There were also comments agreeing with or disagreeing with the idea that there should be oversight on trainers but these were a bit more mellow. Which is interesting because this was the actual point of the article.

So now to the point of this particular blog post, which should really be at the top and not the bottom. But here it is:

Everyone is influenced by confirmation bias. Me, you, your favorite trainer, your mother, everyone. In order to become better people and better dog trainers and teachers of humans, we need to fight against this ingrained behavior and seek out alternatives. When we are able to look objectively at all sides in a discussion, then we can make an informed decision and make better decisions.

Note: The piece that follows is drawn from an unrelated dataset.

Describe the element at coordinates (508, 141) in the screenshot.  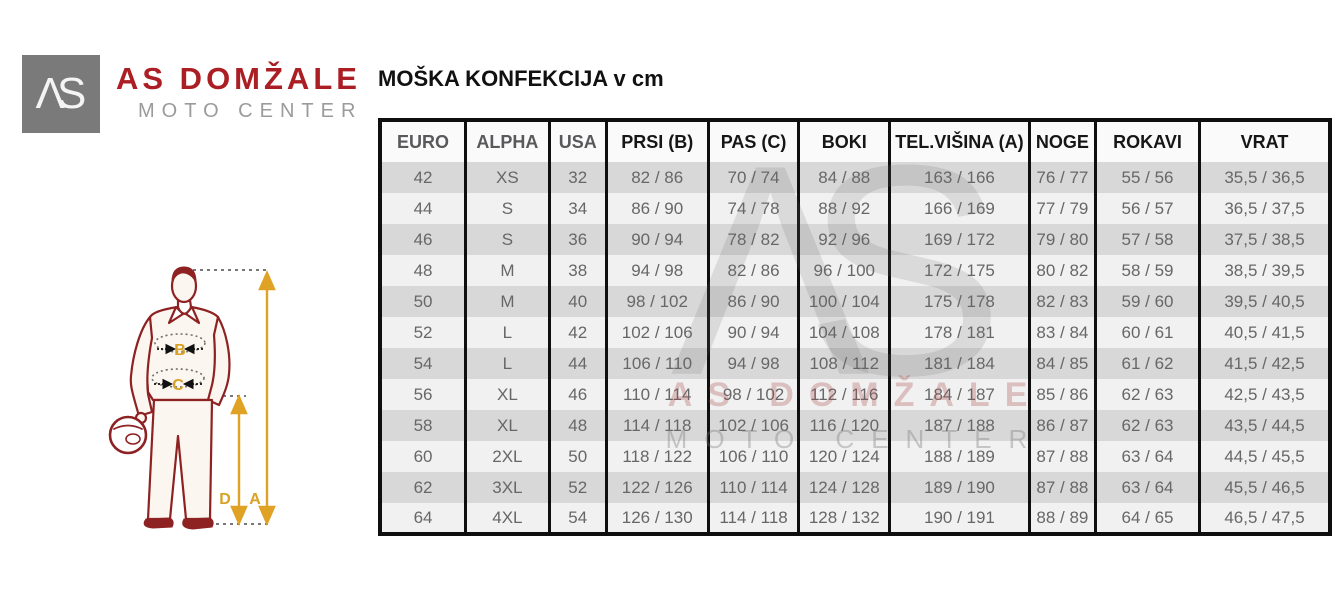
I see `column-header: ALPHA` at that location.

If you haven’t figured it out by now, I am a proponent of positive reinforcement and, specifically, operant conditioning in dog training. I have moved steadily in this direction over the past several years because I see that it works for me, my dogs and those that I teach. People have been training dogs for a very long time and many more people use a large number of corrections in their training. My confirmation bias leads me towards articles, videos and books that favor my world view. So I try to read opposing view points and consider them carefully. This is very hard for me to do but I try anyway.

When I find something that confirms my opinion, I also try to find the opposing viewpoint. I have read books such as “Don’t Shoot the Dog” by Karen Pryor and “Cesar’s Way” by Cesar Milan. I have read articles by positive trainers, balanced trainers and correction based trainers. It is extremely hard to take what balanced and correction based trainers say and try to fit it into my world view but I really do try.

One thing that every single one of these trainers has in common is their own confirmation bias. They firmly believe that their methods are correct and that other methods should be discounted as invalid. With few exceptions, they even go so far as to get very upset when someone suggests they may be incorrect about a particular method of training a particular behavior. If you check the “about” page for most trainers and training facilities, they will talk about the amount of experience they have and how their methods are better because of all this experience, which amounts to even more confirmation bias.

If you have made it this far in my lengthy post, then here is the call to action. I would encourage you to consider multiple points of view when reading any article, reading a book, watching a video, etc. Before just accepting or rejecting the contents because they don’t fit with your world view, think about how the world would be if they were actually correct. Maybe find some opposing view points and consider those. See if you agree or disagree with the statements. If they exist, find some actual scientific studies that support your point of view and some that oppose it. Look objectively at the evidence. Try several options. See which one fits best with your training plan, which one makes you feel the best emotionally. Don’t just discount other ideas because they don’t fit with your personal world view.

I will continue the fight against confirmation bias. I will struggle. I will lose. Because I am human and it is part of our nature. But by considering other opinions, hopefully I will learn and grow as a trainer.